» **Raw records**:
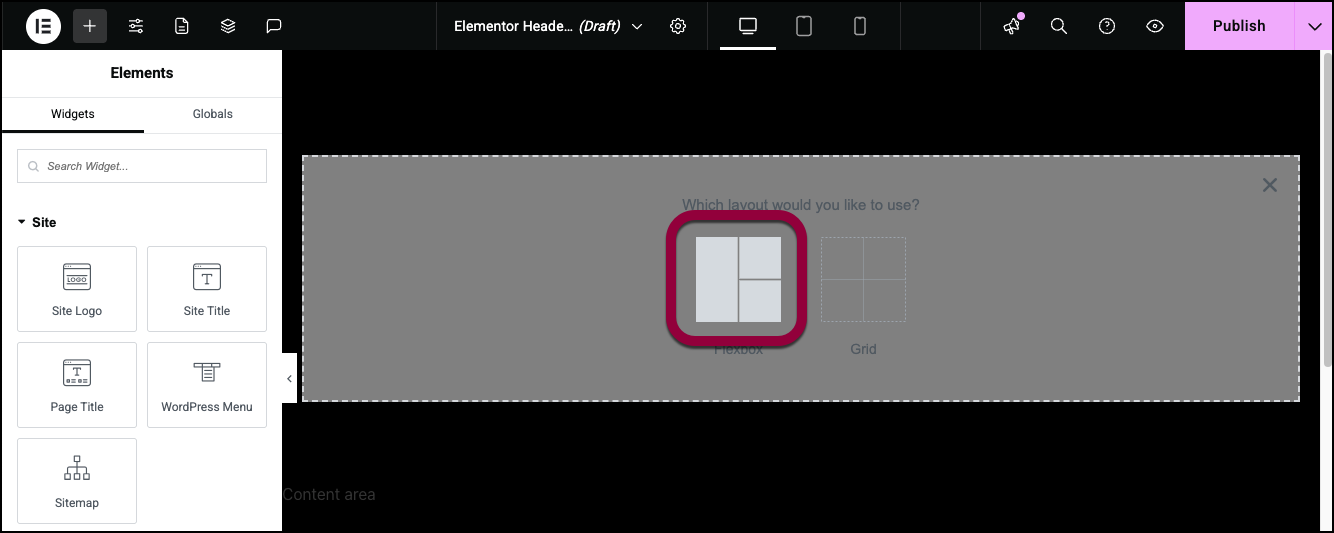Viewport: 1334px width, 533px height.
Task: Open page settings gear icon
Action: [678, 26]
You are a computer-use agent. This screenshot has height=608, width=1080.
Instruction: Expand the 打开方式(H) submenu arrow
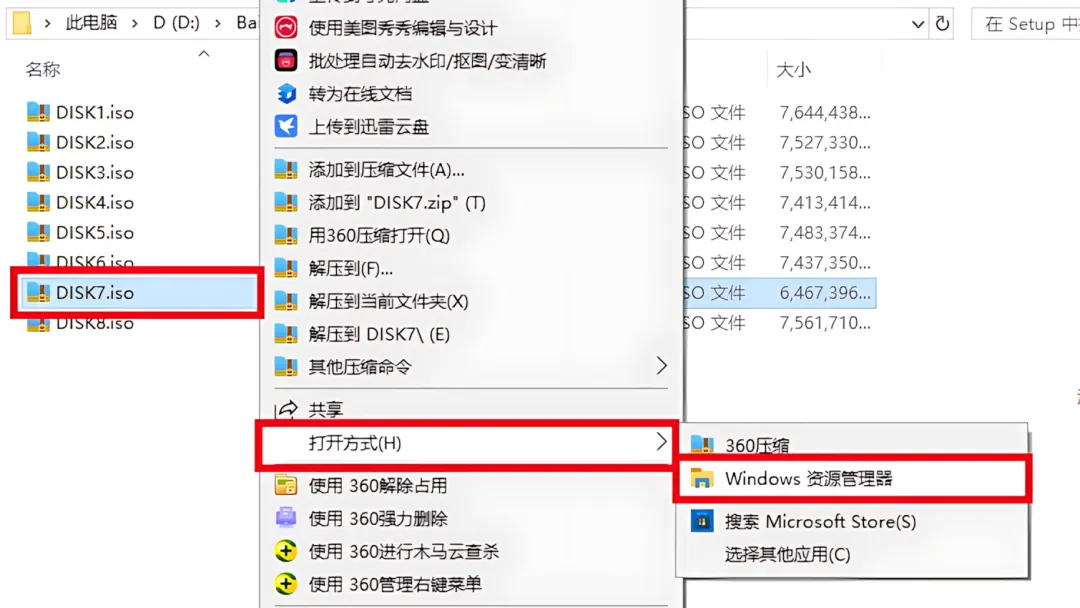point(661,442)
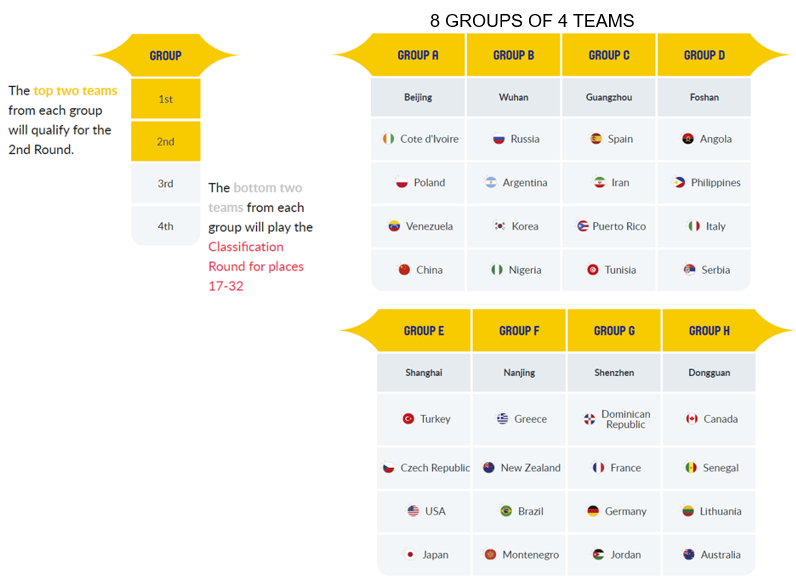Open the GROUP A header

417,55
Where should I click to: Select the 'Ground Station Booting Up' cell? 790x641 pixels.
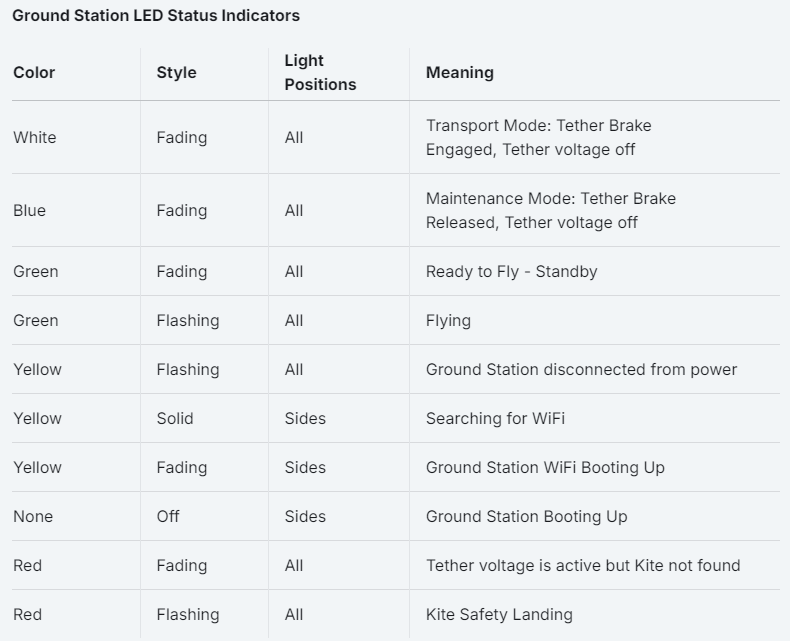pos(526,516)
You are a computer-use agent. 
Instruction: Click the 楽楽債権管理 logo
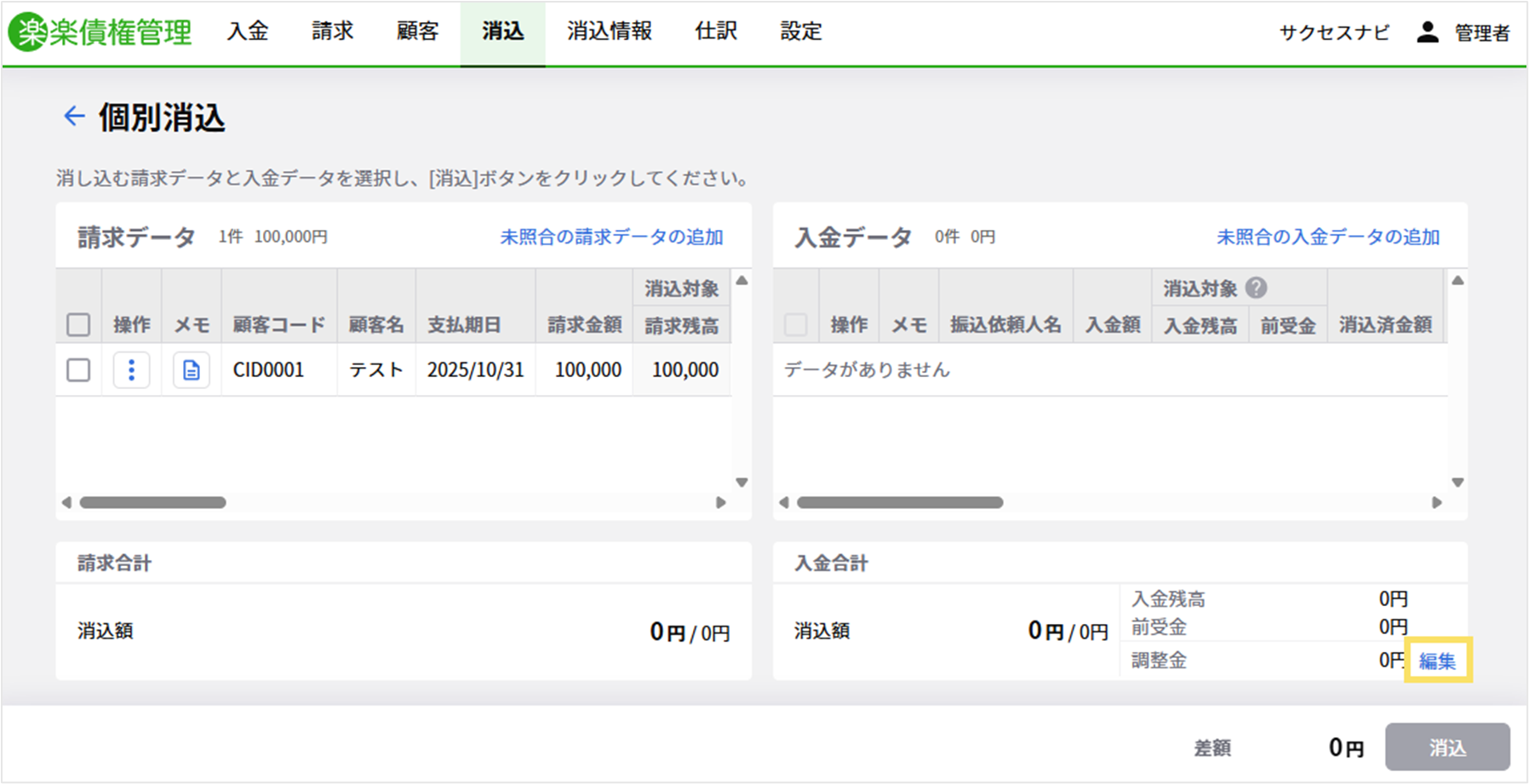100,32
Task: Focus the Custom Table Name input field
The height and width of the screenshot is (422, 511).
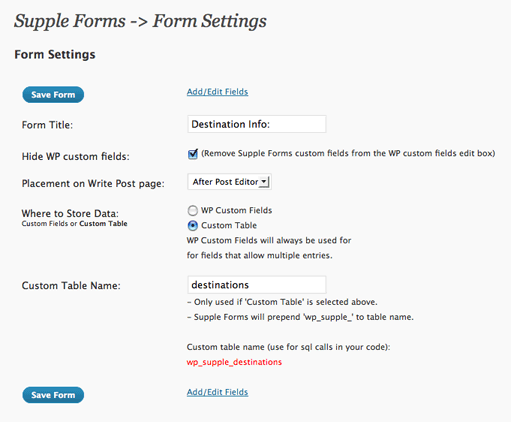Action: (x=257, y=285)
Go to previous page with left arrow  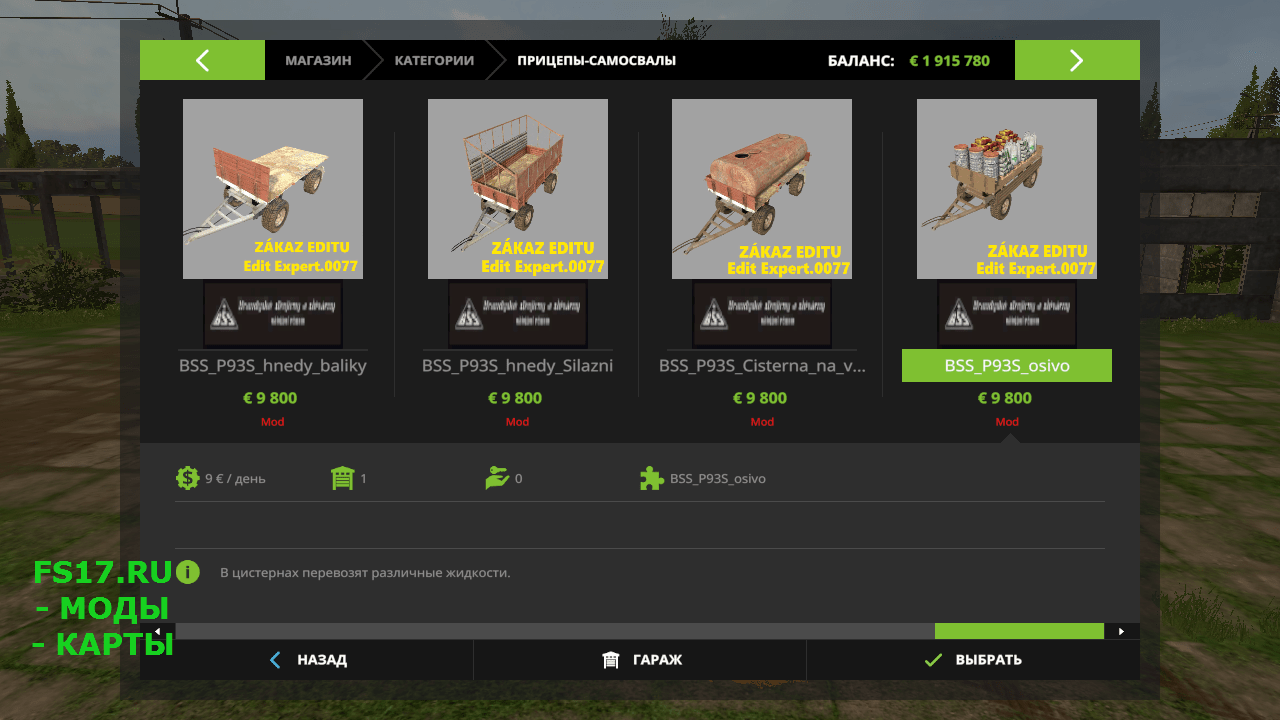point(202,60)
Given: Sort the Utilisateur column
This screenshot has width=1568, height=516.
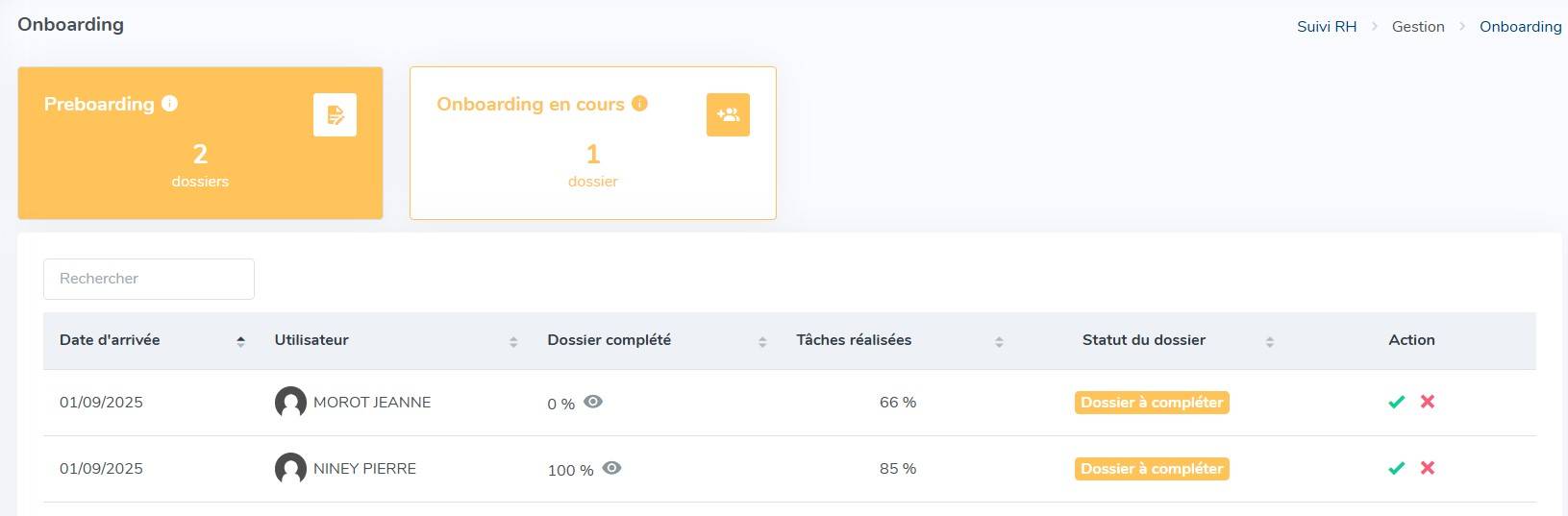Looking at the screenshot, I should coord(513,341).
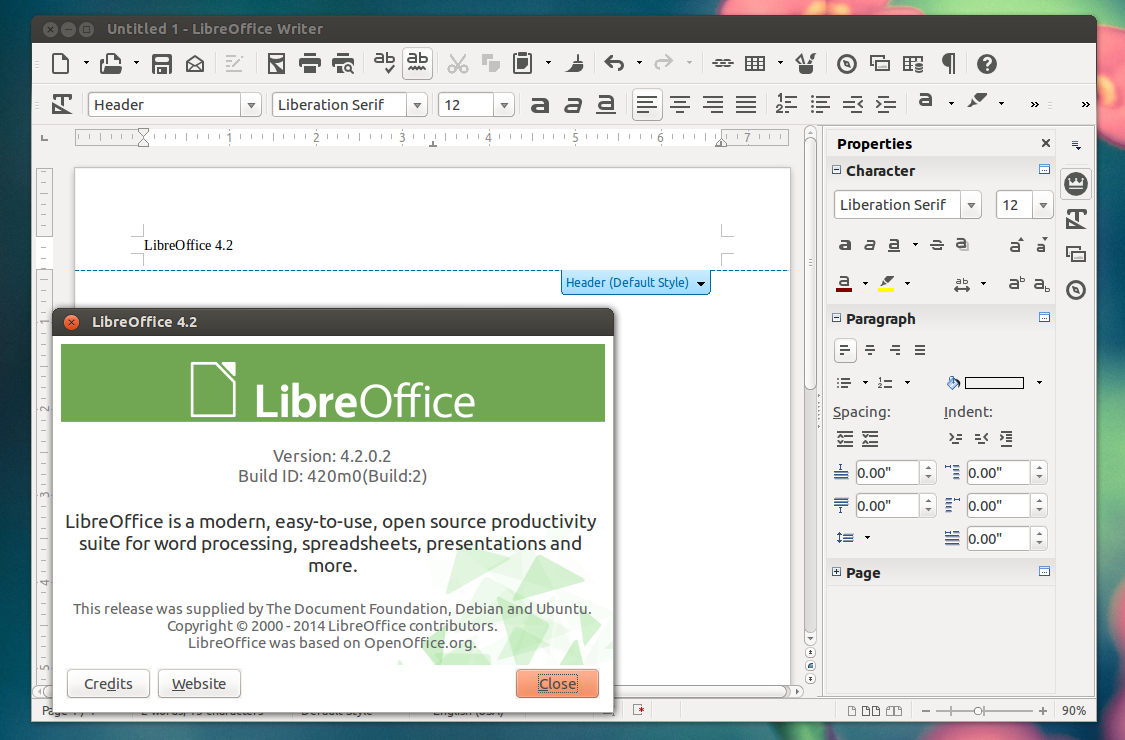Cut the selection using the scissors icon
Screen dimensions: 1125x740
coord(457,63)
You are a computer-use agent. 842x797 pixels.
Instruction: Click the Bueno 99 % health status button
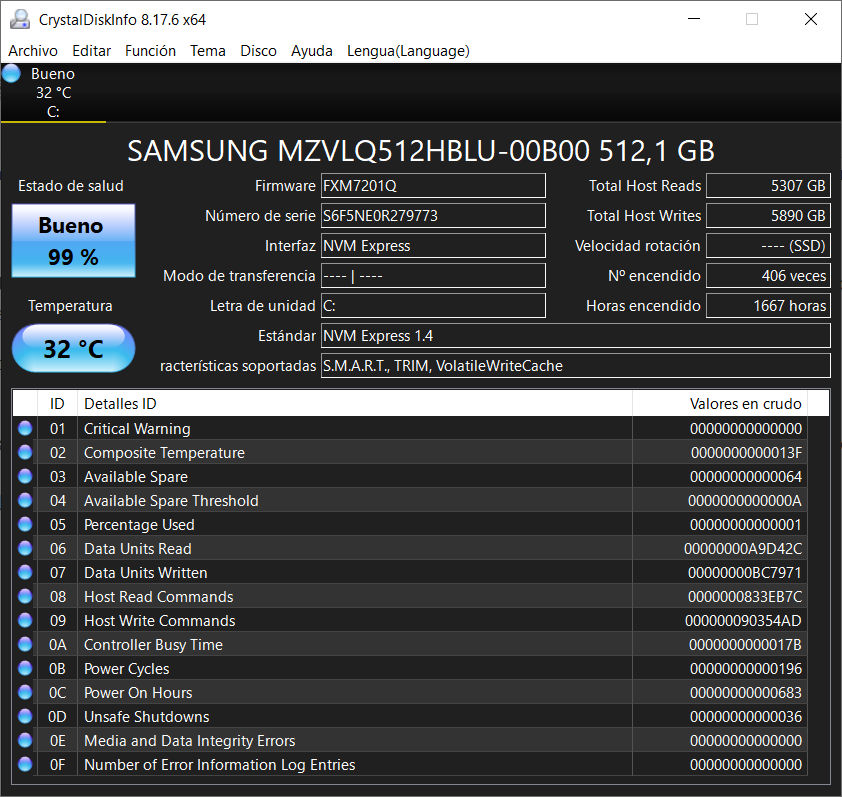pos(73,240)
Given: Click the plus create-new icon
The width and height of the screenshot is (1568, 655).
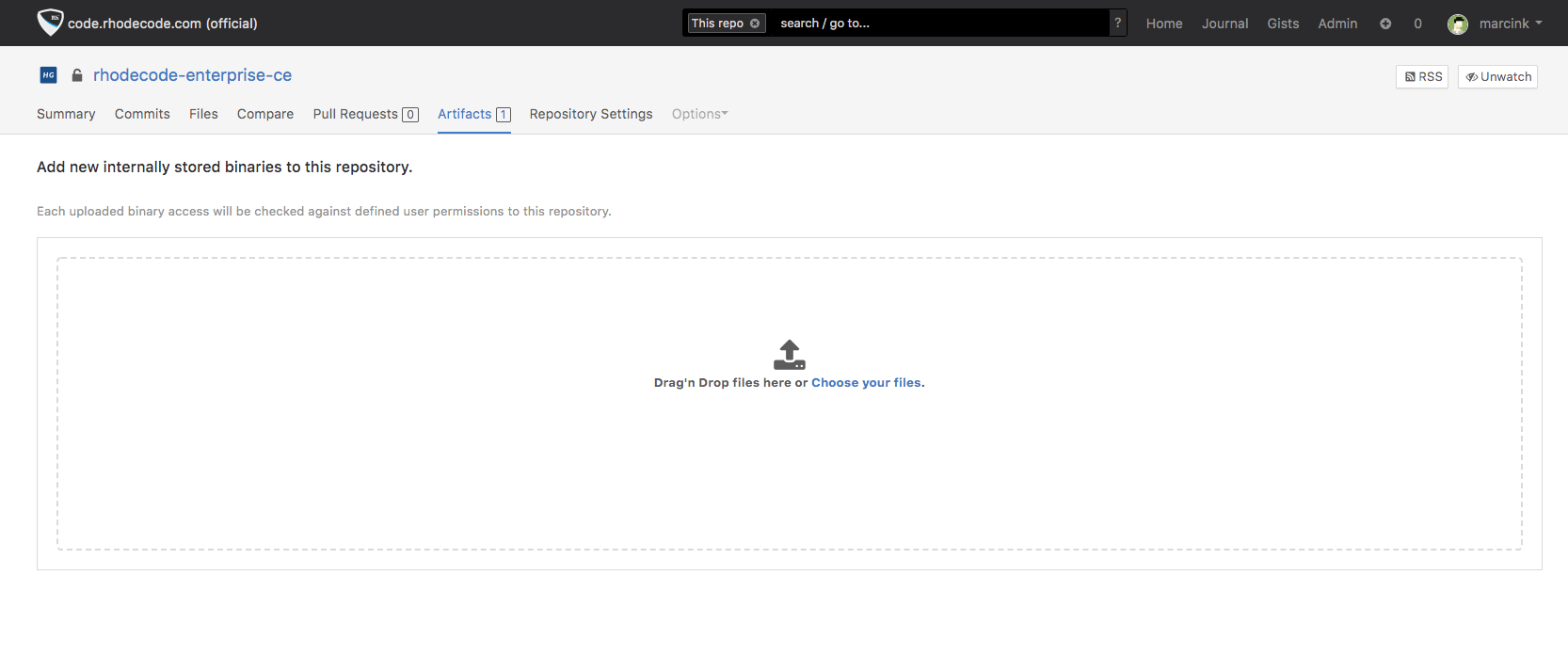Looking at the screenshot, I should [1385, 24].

» **Exercise**: Rewrite the data from the line containing "You are a computer-use agent. This" through the line containing "pos(526,516)", inclusive, replacing "submenu arrow" with "dropdown arrow" and leaving everything else unchanged. Leave the pictures out of your answer.

» **Reply**:
You are a computer-use agent. This screenshot has height=608, width=1080.
Instruction: Expand the 打开方式(H) dropdown arrow
point(661,442)
Open the GROUP A header

417,55
Where should I click to: Select the 'Ground Station Booting Up' cell? 790x641 pixels.
pos(526,516)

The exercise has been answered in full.